How do we preach in the church when we know we exist as a minority culture?
There was a time when this wasn’t a question, a time not all that long ago. But the truth is that this is not the culture in which we, the American church, live. Some lip service is paid to religion. A majority of the population still self-identifies as Christian. Church attendance is still high relative to other places in the “Christian” West. But the culture-forming and worldview-forming mechanisms of culture are not merely neutral toward Christian beliefs, but are decidedly unfriendly toward them.
This is not to say that “everything is against us,” but it is to say that the culture-forming mechanisms of our culture – primary and university schooling, media outlets, political discourse, public and popular art (including movies, TV and music), etc. – have assumptions built into their way of talking and thinking that, by their very nature, rule out biblical Christian faith.
When culture presumes non-Christian conclusions, then biblical Christian faith can be constantly undermined without ever being directly referenced. The result is a population that knows they do not find the claim of Christ persuasive; they feel they could never find it persuasive, but they hardly know why. And rather than knowing an argument against it, they tend merely to label Christian faith in accordance with the cultural messages they hear. It is labeled: anti-scientific, anti-intellectual, passé, misogynistic, homophobic, fundamentalist, close-minded, and so on.
So what does this mean for preaching? It means that these presumptions that make Christian faith unthinkable and unpersuasive need to be dragged out into the open. Preachers must first acknowledge the feeling, the vague sense of persuasiveness. Then they must deconstruct how the feeling comes about – psychologically, sociologically, scientifically or philosophically. They must deconstruct those reasons and construct biblical reasons.
This is the only normal way people come to believe things they thought were unthinkable and unpersuasive before. And this is why modern sermons in the United States, if they are going to be evangelistic and build deeply persuaded Christian believers who live out of conviction, must contain apologetics.
Apologetics simply comes from the Greek word apologia. It is the word used to describe giving a reason in defense, usually in a court of law.
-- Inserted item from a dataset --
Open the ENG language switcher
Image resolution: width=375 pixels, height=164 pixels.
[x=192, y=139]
It is giving reasons, a defense, of what we believe in the gospel, and that verbal defense is meant to go along with the example of a Christ-motivated life.
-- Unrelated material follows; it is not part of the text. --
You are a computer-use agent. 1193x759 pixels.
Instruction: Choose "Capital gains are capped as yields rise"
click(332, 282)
This is why the normal churchgoer in our present day must not only tolerate but embrace and encourage the presence of apologetics in the Sunday sermon. With apologetics present, the church can be an especially meaningful place to bring people who do not believe. Where else will they hear a rational defense for a Christ-centered view of the world? There is almost nowhere else in our culture where this is found, and here, in the community of Christ, it must be done. It must be done as an act of evangelism itself. It must also be done to equip all believers to give a reason for the hope in Christ that is within them.
Absolutely. Apologetics must play a role.